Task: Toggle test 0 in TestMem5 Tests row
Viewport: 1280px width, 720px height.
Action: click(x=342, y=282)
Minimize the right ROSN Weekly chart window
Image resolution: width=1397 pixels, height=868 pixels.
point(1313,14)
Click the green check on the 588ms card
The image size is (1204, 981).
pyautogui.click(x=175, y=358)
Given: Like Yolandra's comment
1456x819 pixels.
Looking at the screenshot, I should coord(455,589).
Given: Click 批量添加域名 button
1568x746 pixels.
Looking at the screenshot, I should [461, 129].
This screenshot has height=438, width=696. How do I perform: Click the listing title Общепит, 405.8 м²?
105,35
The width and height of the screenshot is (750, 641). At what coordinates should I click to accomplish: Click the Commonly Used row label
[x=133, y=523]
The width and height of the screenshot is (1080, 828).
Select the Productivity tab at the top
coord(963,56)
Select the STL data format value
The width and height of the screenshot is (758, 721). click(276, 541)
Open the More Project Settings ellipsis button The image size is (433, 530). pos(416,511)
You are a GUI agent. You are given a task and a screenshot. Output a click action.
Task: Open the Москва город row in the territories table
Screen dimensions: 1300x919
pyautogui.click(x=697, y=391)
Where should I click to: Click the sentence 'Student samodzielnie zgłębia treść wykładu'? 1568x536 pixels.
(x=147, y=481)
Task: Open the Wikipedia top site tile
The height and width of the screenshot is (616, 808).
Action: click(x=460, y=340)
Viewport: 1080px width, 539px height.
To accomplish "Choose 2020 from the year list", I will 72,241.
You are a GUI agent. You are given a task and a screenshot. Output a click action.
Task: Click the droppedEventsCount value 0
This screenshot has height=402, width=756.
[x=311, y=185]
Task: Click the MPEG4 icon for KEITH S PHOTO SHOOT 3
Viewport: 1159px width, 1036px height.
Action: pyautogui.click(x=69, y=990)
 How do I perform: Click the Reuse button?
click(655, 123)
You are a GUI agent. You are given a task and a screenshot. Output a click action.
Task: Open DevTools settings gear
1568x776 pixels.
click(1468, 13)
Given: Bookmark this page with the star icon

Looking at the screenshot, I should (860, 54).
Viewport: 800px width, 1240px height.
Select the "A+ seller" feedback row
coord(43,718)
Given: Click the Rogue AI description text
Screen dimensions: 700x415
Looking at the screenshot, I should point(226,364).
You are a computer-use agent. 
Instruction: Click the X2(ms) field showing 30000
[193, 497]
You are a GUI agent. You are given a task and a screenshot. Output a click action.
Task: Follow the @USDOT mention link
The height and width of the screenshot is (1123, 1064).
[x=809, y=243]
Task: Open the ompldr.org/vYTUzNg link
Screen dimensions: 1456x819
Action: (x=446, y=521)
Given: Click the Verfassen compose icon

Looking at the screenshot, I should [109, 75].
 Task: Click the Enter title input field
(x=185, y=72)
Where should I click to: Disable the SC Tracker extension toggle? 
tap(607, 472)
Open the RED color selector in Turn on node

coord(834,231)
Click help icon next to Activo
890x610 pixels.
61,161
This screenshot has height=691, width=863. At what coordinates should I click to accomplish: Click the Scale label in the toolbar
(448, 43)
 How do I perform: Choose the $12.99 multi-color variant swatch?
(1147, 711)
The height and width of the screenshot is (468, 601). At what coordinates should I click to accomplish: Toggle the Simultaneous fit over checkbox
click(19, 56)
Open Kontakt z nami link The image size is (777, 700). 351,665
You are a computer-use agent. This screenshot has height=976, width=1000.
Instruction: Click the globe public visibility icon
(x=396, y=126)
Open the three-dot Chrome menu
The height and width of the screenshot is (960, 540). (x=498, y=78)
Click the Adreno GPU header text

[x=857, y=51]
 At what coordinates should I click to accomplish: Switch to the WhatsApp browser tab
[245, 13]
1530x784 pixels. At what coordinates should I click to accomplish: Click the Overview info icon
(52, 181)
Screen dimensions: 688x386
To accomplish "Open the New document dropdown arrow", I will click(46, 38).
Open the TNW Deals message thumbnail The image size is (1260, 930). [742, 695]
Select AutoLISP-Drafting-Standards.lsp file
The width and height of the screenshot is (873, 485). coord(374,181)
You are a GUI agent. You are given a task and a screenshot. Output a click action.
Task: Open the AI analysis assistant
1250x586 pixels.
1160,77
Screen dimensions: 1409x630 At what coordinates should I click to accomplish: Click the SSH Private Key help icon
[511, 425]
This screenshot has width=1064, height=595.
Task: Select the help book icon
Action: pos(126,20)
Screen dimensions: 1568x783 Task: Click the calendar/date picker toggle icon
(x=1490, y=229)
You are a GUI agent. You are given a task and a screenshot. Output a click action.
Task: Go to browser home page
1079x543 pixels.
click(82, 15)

TASK REQUIREMENTS
Give the listing again, word for word.

REPLY
Task: Toggle test 0 in TestMem5 Tests row
Viewport: 1280px width, 720px height.
Action: click(x=342, y=282)
Minimize the right ROSN Weekly chart window
Image resolution: width=1397 pixels, height=868 pixels.
point(1313,14)
Click the green check on the 588ms card
The image size is (1204, 981).
pyautogui.click(x=175, y=358)
Given: Like Yolandra's comment
1456x819 pixels.
Looking at the screenshot, I should coord(455,589).
Given: Click 批量添加域名 button
1568x746 pixels.
Looking at the screenshot, I should [461, 129].
This screenshot has height=438, width=696. How do I perform: Click the listing title Общепит, 405.8 м²?
105,35
The width and height of the screenshot is (750, 641). At what coordinates should I click to accomplish: Click the Commonly Used row label
[x=133, y=523]
The width and height of the screenshot is (1080, 828).
Select the Productivity tab at the top
coord(963,56)
Select the STL data format value
The width and height of the screenshot is (758, 721). click(276, 541)
Open the More Project Settings ellipsis button The image size is (433, 530). pos(416,511)
You are a GUI agent. You are given a task and a screenshot. Output a click action.
Task: Open the Москва город row in the territories table
Screen dimensions: 1300x919
pyautogui.click(x=697, y=391)
Where should I click to: Click the sentence 'Student samodzielnie zgłębia treść wykładu'? 1568x536 pixels.
(x=147, y=481)
Task: Open the Wikipedia top site tile
The height and width of the screenshot is (616, 808).
Action: click(x=460, y=340)
Viewport: 1080px width, 539px height.
To accomplish "Choose 2020 from the year list", I will 72,241.
You are a GUI agent. You are given a task and a screenshot. Output a click action.
Task: Click the droppedEventsCount value 0
This screenshot has height=402, width=756.
[x=311, y=185]
Task: Click the MPEG4 icon for KEITH S PHOTO SHOOT 3
Viewport: 1159px width, 1036px height.
Action: pyautogui.click(x=69, y=990)
 How do I perform: Click the Reuse button?
click(655, 123)
You are a GUI agent. You are given a task and a screenshot. Output a click action.
Task: Open DevTools settings gear
1568x776 pixels.
click(1468, 13)
Given: Bookmark this page with the star icon

Looking at the screenshot, I should (860, 54).
Viewport: 800px width, 1240px height.
Select the "A+ seller" feedback row
coord(43,718)
Given: Click the Rogue AI description text
Screen dimensions: 700x415
Looking at the screenshot, I should point(226,364).
You are a computer-use agent. 
Instruction: Click the X2(ms) field showing 30000
[193, 497]
You are a GUI agent. You are given a task and a screenshot. Output a click action.
Task: Follow the @USDOT mention link
The height and width of the screenshot is (1123, 1064).
[x=809, y=243]
Task: Open the ompldr.org/vYTUzNg link
Screen dimensions: 1456x819
Action: (x=446, y=521)
Given: Click the Verfassen compose icon

Looking at the screenshot, I should [109, 75].
 Task: Click the Enter title input field
(x=185, y=72)
Where should I click to: Disable the SC Tracker extension toggle? 
tap(607, 472)
Open the RED color selector in Turn on node

coord(834,231)
Click help icon next to Activo
890x610 pixels.
61,161
This screenshot has height=691, width=863. At what coordinates should I click to accomplish: Click the Scale label in the toolbar
(448, 43)
 How do I perform: Choose the $12.99 multi-color variant swatch?
(1147, 711)
The height and width of the screenshot is (468, 601). At what coordinates should I click to accomplish: Toggle the Simultaneous fit over checkbox
click(19, 56)
Open Kontakt z nami link The image size is (777, 700). 351,665
You are a computer-use agent. This screenshot has height=976, width=1000.
Instruction: Click the globe public visibility icon
(x=396, y=126)
Open the three-dot Chrome menu
The height and width of the screenshot is (960, 540). (x=498, y=78)
Click the Adreno GPU header text

[x=857, y=51]
 At what coordinates should I click to accomplish: Switch to the WhatsApp browser tab
[245, 13]
1530x784 pixels. At what coordinates should I click to accomplish: Click the Overview info icon
(52, 181)
Screen dimensions: 688x386
To accomplish "Open the New document dropdown arrow", I will click(46, 38).
Open the TNW Deals message thumbnail The image size is (1260, 930). [742, 695]
Select AutoLISP-Drafting-Standards.lsp file
The width and height of the screenshot is (873, 485). coord(374,181)
You are a GUI agent. You are given a task and a screenshot. Output a click action.
Task: Open the AI analysis assistant
1250x586 pixels.
1160,77
Screen dimensions: 1409x630 At what coordinates should I click to accomplish: Click the SSH Private Key help icon
[511, 425]
This screenshot has width=1064, height=595.
Task: Select the help book icon
Action: pos(126,20)
Screen dimensions: 1568x783 Task: Click the calendar/date picker toggle icon
(x=1490, y=229)
You are a GUI agent. You are given a task and a screenshot. Output a click action.
Task: Go to browser home page
1079x543 pixels.
click(82, 15)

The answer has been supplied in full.